Report: NFL close to signing TV deals
The NFL is close to inking an eight-year extension of three media-rights deals that should earn it a total of about $3.2 billion a year from its broadcast partners, a 60 percent increase over its prior contract, The Wall Street Journal reported, citing people with knowledge of the talks.
The agreements, which would be struck with News Corp.'s FOX, Comcast Corp.'s NBC and CBS Corp.'s CBS, show just how valuable NFL rights have become for broadcasters, which view high-profile live sports as the key element to maintaining their value at a time when consumers have an ever-growing number of entertainment options. The deals would last through 2021.
News Corp. also owns the Journal and NewsCore.
The agreements, including deals with Walt Disney Co.'s ESPN and satellite operator DirecTV Group Inc., are expected to lock in total average annual media fees for the NFL of about $6 billion. The NFL declined comment.
The expected fee increases are in the range of the NFL's $15.2 billion deal with ESPN for "Monday Night Football." That agreement, which also spans eight years through 2021, included an average annual rights fee increase of $800 million, bringing ESPN's average payment to the league to $1.9 billion per season. The deal also allows ESPN to show games on certain portable devices.
NFL and media executives have been hammering out the details for months and are now in the process of exchanging term sheets, with the goal of completing the agreement before the holidays, the people said.
Few network executives are willing to risk losing such valuable programming. Broadcasters are frequently in battles with cable and satellite operators, looking to extract monthly fees from the cable and satellite operators to carry their channels.
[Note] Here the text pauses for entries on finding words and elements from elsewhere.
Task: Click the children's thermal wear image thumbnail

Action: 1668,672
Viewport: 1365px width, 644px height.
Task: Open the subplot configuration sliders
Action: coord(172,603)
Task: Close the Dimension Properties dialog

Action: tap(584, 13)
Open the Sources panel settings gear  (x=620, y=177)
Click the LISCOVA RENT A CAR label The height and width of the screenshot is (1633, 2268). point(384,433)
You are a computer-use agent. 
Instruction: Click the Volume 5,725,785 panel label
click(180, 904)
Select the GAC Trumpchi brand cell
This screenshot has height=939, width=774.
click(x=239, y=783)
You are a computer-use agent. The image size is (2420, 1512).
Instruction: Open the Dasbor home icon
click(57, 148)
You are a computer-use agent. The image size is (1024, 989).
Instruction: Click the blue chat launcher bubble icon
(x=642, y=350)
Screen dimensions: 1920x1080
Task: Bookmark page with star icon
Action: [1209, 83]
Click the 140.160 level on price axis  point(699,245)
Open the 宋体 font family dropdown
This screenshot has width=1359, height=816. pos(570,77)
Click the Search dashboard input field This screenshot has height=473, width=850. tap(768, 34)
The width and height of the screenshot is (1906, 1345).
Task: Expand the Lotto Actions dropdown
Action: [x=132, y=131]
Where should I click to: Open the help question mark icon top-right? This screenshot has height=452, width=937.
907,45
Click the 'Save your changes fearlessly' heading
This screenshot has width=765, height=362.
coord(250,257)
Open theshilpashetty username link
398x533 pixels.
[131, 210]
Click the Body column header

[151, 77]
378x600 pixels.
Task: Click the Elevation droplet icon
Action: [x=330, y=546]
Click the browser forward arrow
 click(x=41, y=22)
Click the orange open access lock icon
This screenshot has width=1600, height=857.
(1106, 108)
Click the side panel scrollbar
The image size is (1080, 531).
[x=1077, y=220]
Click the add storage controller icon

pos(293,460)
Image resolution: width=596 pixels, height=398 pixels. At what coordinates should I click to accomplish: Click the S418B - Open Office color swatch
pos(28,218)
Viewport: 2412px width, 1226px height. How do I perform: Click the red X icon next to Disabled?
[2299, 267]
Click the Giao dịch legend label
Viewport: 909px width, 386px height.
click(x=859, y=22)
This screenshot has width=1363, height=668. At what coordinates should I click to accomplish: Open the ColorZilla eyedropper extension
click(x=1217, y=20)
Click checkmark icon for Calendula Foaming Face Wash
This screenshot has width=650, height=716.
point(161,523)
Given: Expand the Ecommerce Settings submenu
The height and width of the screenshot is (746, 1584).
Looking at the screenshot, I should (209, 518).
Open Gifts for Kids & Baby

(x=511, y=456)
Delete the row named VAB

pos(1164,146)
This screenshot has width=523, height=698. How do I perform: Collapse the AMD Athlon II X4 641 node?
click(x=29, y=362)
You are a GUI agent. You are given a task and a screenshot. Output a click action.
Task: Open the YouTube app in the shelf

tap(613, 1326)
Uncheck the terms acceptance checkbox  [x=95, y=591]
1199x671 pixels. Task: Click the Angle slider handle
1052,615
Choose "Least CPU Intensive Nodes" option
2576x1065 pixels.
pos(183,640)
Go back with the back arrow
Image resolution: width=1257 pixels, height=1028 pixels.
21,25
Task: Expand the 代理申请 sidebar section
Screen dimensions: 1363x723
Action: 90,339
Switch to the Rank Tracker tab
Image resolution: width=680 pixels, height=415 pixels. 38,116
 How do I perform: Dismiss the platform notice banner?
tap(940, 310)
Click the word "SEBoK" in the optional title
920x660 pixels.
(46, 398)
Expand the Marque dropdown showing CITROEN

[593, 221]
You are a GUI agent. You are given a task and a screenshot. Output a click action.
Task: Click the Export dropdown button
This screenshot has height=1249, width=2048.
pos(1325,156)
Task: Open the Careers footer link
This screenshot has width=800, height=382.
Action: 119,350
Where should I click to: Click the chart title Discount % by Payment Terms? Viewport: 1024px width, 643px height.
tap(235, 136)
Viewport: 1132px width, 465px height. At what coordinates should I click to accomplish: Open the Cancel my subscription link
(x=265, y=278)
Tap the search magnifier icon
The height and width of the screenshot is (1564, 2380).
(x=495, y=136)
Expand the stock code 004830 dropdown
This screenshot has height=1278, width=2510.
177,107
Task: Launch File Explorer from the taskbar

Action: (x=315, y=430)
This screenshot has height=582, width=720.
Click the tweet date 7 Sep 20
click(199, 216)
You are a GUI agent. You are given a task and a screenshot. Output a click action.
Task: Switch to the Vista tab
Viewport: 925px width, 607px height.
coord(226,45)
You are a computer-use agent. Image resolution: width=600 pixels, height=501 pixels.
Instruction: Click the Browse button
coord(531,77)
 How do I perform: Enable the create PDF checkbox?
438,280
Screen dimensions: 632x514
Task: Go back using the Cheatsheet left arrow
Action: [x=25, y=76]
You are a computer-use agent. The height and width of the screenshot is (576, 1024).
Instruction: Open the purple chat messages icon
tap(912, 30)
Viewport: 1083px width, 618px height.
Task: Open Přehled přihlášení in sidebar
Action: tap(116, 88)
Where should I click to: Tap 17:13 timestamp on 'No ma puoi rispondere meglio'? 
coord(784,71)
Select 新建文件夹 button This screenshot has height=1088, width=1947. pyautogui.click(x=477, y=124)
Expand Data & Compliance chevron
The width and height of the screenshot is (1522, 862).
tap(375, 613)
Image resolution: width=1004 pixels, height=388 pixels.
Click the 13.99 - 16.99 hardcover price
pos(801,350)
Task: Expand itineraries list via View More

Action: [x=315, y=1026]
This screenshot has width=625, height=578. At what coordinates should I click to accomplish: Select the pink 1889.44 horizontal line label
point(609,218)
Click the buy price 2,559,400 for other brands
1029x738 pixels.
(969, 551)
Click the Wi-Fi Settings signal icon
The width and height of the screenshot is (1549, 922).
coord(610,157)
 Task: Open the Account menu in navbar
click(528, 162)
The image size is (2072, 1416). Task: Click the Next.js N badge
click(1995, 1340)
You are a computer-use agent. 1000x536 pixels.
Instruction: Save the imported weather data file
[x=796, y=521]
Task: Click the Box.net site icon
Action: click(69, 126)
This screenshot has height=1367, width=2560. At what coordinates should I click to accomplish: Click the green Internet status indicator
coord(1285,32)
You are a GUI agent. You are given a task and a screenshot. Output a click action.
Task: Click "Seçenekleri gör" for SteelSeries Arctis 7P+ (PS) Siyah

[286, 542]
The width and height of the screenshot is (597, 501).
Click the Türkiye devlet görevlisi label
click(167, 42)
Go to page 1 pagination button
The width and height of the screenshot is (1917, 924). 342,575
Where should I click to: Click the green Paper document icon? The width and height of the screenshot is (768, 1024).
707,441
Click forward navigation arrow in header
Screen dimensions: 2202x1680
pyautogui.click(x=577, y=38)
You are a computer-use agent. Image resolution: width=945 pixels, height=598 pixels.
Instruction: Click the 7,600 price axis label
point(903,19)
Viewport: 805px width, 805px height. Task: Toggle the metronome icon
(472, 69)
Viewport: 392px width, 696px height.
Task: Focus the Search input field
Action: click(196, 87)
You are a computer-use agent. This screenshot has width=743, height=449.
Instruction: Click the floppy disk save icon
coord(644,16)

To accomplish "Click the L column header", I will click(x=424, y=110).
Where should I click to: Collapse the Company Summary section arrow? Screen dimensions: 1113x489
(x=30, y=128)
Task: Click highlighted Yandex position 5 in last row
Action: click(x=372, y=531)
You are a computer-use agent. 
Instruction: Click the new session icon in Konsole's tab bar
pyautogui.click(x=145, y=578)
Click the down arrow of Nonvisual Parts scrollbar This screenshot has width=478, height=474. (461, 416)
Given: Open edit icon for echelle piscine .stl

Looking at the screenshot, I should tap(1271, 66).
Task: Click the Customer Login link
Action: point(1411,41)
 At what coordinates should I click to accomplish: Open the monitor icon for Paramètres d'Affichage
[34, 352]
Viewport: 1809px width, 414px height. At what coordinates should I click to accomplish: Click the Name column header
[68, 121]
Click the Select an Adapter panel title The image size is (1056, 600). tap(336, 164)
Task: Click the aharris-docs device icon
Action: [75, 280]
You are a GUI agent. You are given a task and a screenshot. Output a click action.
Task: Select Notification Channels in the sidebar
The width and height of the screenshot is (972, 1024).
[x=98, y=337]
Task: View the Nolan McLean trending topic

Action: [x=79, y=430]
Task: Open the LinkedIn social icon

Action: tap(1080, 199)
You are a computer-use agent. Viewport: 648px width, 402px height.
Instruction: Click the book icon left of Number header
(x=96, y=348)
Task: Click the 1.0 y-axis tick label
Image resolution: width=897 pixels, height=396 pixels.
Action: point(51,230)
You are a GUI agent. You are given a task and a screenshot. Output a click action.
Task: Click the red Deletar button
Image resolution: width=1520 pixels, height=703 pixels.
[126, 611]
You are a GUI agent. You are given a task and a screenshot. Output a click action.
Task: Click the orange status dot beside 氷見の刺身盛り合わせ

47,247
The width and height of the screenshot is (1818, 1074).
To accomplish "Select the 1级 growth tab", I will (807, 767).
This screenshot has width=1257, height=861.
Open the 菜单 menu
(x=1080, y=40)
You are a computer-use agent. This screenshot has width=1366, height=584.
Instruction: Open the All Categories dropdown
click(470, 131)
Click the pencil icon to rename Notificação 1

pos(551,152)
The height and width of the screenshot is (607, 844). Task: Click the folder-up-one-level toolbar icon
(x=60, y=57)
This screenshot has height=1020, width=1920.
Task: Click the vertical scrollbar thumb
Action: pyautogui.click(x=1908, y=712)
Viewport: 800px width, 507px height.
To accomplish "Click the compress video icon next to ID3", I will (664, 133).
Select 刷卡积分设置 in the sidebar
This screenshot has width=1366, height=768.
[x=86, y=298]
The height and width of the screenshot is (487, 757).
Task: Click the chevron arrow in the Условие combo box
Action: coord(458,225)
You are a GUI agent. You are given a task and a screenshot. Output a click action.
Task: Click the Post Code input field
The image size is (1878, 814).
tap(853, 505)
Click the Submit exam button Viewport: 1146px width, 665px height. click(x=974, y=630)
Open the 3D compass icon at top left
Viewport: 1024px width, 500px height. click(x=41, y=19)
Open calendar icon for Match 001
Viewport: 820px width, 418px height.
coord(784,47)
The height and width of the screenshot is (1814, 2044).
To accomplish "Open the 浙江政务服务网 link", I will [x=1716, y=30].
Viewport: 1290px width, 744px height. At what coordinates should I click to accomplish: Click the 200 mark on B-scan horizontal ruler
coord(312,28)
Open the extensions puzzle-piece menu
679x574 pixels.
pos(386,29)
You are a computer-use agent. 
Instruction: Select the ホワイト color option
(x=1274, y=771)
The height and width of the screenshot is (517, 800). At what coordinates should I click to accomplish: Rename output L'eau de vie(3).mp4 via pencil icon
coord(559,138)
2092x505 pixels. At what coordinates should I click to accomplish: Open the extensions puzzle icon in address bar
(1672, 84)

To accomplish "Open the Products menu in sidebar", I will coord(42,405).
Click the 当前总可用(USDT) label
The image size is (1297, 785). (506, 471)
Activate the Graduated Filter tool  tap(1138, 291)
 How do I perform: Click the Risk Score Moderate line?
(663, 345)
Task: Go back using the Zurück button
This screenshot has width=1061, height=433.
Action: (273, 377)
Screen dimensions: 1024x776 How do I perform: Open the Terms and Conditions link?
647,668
Carrying NFL programming strengthens the broadcasters' hands in these talks.
"No one on the broadcast end wants to be without the NFL," said Lee Berke, owner and sports media analyst at LHB Sports, Entertainment & Media Inc. "They go without it at their own peril, and all of that gets factored in when deciding to bid so high."
The current deals with the league's cable and broadcast partners expire after the 2013 season. Those generate about $3 billion a year for the NFL, which is projecting revenue of about $9.4 billion this year. (The $3 billion figure doesn't include revenue from DirecTV.)